● **Exercise prompt**
Pull every line from the records that has the word "folder" in it.

● **Exercise materials**

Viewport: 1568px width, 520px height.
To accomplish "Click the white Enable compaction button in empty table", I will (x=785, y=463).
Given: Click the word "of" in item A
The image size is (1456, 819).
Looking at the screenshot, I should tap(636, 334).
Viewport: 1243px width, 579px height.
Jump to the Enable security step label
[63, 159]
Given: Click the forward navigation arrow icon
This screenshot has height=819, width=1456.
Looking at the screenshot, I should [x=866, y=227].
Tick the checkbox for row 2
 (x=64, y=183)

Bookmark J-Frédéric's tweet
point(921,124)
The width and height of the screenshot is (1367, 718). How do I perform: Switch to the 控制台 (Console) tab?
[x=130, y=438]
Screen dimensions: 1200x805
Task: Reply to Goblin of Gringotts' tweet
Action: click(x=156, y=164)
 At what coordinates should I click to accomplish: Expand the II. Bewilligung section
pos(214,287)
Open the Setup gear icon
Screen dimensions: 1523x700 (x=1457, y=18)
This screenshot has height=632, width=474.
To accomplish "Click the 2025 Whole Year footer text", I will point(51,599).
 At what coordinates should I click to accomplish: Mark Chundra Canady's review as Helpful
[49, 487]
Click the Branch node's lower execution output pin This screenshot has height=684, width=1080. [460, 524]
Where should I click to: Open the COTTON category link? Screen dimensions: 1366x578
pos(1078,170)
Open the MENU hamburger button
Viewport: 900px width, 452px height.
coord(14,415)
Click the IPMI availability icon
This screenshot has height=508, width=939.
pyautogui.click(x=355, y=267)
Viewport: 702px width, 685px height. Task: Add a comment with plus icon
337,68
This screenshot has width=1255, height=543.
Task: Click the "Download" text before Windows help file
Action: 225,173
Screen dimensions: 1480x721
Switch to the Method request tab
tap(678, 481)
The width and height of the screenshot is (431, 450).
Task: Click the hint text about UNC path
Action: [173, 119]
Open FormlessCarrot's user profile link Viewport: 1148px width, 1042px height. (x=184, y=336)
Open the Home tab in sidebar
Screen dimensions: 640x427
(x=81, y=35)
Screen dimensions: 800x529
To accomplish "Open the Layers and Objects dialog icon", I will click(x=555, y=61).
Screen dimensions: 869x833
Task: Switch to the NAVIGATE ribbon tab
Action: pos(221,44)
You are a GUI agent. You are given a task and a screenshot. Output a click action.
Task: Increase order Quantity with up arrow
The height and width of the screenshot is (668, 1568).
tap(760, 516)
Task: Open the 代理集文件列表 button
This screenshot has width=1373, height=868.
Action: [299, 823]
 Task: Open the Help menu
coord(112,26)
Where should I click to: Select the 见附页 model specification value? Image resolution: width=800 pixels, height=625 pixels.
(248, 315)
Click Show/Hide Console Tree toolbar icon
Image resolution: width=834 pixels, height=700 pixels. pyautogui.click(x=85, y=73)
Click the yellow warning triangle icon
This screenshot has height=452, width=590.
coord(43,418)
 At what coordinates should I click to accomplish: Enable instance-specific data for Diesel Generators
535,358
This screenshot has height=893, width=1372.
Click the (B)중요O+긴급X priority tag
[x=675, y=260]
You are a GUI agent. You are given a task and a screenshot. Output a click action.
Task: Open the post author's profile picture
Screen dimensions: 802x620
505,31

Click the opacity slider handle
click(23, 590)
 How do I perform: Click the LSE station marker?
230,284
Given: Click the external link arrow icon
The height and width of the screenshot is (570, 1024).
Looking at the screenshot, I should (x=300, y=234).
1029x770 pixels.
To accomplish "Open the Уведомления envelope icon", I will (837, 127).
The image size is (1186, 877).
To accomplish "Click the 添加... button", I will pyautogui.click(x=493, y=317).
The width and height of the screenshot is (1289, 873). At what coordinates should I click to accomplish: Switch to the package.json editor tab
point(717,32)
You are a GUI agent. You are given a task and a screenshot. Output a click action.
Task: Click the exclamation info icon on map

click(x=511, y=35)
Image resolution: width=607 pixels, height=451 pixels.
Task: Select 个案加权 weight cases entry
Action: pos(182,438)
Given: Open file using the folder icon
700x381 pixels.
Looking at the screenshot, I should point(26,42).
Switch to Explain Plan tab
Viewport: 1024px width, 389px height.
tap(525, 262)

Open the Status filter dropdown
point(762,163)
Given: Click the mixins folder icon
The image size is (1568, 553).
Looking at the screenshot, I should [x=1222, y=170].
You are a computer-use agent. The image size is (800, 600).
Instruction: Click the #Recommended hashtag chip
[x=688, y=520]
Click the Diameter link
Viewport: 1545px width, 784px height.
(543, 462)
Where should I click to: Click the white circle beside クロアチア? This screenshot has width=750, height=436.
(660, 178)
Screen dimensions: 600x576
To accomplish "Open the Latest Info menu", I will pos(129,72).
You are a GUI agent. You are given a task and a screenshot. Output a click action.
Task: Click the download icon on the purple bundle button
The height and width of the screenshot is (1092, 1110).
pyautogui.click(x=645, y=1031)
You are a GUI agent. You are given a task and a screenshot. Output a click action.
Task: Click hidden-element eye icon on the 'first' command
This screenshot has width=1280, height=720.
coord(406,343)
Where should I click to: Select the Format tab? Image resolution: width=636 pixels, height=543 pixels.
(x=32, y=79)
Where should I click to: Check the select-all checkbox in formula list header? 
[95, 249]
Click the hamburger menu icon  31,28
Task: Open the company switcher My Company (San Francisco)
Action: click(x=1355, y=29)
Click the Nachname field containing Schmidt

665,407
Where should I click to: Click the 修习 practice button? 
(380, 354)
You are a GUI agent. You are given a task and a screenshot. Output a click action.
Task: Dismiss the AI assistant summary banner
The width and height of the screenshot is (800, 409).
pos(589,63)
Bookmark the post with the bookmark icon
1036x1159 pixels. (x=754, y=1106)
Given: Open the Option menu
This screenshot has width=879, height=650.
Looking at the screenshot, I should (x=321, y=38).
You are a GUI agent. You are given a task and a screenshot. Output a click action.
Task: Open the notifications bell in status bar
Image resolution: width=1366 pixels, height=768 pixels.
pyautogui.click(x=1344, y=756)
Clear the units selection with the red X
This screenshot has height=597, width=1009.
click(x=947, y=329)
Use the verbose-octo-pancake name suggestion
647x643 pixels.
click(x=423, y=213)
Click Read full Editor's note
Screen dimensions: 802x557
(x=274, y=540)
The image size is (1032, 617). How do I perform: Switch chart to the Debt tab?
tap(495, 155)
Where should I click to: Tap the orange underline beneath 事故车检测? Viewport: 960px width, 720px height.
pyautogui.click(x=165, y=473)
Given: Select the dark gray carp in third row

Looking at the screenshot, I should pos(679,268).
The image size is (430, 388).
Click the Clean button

● **Answer space**
Given: Open file using the folder icon
Given: Click the mixins folder icon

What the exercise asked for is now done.